私の恋人は可愛い。
(恋愛をするまで知らなかった。男の人を可愛いと思う事もあるだなんて)
鼻歌を歌いながらキッチンで料理をする壱哉さんの背中を見つめながら、私はそんな事を考えていた。
紬が聞いたら「萌えですわ!!!!」とか言いそうなので絶対口に出していう事はないだろうけど、壱哉さんの事を可愛いと思っているのは本当だ。
「壱哉さん、何を作ってるの?」
醤油を焦がしたような香ばしい匂いの正体が知りたくて、私は壱哉さんの背中にぴたりとくっついて手元を覗き込んだ。
「ヒ、ヒバリさん!」
恋人になってしばらく経った。
私からこうやってくっつく事も随分自然に出来るようになったと思う。
最初の頃は恥ずかしかったけど、私がくっつく事により壱哉さんが驚く程嬉しそうな顔をするのだ。

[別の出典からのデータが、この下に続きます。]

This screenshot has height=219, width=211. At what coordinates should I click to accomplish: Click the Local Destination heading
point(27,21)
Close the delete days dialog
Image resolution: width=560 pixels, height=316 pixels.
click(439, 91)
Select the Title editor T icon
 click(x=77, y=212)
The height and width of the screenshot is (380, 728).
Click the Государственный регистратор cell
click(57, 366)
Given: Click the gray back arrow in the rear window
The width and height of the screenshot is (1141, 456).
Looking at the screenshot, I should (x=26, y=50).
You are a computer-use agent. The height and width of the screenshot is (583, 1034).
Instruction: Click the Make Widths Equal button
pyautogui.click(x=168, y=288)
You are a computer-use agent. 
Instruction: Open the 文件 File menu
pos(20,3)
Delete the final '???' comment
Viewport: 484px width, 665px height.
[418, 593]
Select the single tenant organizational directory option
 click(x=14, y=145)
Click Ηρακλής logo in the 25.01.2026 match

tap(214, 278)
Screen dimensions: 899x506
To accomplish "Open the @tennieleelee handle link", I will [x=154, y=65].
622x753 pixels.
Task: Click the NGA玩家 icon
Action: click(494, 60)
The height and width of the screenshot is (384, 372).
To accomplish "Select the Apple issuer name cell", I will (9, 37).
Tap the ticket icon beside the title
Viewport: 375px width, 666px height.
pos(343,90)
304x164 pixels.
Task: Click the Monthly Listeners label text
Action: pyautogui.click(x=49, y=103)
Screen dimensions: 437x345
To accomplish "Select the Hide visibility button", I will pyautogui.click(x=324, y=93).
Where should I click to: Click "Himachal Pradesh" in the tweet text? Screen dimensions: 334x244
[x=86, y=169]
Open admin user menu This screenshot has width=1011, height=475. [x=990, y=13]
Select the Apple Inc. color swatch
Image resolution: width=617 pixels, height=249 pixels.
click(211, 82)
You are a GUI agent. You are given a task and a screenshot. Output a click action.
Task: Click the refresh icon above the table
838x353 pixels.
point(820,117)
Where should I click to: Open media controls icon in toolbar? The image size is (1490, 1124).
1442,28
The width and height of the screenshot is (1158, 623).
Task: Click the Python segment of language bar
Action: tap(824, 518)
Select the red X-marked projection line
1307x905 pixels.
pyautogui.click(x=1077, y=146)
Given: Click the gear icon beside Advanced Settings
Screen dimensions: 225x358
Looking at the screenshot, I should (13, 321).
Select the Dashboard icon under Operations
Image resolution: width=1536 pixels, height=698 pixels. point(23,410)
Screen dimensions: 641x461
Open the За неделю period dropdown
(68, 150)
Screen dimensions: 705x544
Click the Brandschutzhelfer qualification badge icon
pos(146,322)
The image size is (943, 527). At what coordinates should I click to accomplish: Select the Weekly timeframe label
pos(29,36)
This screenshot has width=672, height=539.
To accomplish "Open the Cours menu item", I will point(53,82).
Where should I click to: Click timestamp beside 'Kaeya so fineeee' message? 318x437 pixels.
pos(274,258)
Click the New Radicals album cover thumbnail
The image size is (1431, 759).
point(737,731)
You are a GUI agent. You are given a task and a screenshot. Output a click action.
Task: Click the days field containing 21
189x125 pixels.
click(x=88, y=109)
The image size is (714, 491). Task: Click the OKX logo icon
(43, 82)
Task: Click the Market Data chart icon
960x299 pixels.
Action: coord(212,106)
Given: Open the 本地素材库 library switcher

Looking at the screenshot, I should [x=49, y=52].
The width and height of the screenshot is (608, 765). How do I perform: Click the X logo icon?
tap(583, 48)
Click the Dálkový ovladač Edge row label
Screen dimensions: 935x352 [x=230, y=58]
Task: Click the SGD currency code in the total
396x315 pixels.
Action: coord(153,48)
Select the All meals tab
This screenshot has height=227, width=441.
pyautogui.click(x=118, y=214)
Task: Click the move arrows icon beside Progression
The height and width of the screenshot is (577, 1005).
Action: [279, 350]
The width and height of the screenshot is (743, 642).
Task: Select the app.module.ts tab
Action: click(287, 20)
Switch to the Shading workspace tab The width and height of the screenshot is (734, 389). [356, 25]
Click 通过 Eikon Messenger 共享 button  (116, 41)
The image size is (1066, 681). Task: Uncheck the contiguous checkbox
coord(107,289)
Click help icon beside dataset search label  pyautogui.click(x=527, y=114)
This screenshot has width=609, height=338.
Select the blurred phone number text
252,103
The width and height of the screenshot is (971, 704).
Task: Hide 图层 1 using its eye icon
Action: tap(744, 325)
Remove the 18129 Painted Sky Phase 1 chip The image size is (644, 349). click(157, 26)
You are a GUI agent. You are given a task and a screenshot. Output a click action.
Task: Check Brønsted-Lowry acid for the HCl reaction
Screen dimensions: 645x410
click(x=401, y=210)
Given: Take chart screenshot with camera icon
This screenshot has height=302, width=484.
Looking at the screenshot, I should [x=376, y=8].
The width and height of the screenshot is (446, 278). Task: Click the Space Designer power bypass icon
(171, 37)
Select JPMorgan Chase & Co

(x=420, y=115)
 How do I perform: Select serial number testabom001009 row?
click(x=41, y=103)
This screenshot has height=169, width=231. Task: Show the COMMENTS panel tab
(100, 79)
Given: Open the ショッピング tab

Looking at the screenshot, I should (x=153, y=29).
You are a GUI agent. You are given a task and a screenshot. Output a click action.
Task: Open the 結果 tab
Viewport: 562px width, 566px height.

それが可愛くて、気づいたら恥ずかしいだのなんだの言ってられなくなった。
「これはいも餅だよ」
「いも餅!」
子供の頃、スミ子さんが時々作ってくれたおやつだ。
じゃがいもを潰して作ったいも餅に甘じょっぱいタレをからませて頂くのだ。
「スミ子さんに教えて頂いたんだ、ヒバリさんが好きだって」
「もう…」
気づけば壱哉さんはすっかりスミ子さんと仲良くなっているらしい。
それが羨ましいようなずるいようなちょっと複雑な気分だ。
「お行儀が悪いけど、さっそく一つ味見でもどうかな」
「! いただくわ!」
出来たばかりのいも餅を小皿に取り分けて、私に手渡す。
さっそくお箸で割って、ぱくりと頬張る。
お餅とも違うけど、もっちりとした食感と甘じょっぱいタレが美味しくて、私は頬っぺたを抑えたくなる衝動に陥る。あっという間に一つぺろりと食べてしまった。
「すっっごく美味しかったわ」
「良かった、ヒバリさんの笑顔が見れて」
壱哉さんは安心したように私の唇の端を指で拭うとそれをぺろりと舐めた。
そういうさらりとした動作に、ちょっとときめく自分もいたり…いたりする。
「壱哉さんって」
「ん?」
可愛いだけじゃなくて、かっこいい。
そんな分かりきっていた事を自覚させられるとどうにも負けた気分になるのはどうしてだろう。
「なんでもないわ」
「意地悪だな、ヒバリさんは」
小さく笑うと、壱哉さんは私をきゅっと抱きしめる。
トクントクンと伝わる鼓動がいつもより早い。
ああ、壱哉さんもドキドキしてるんだなと思うと、かっこいい壱哉さんの中にもいつだって可愛い壱哉さんが存在するんだなと思って、自然と笑みが零れた。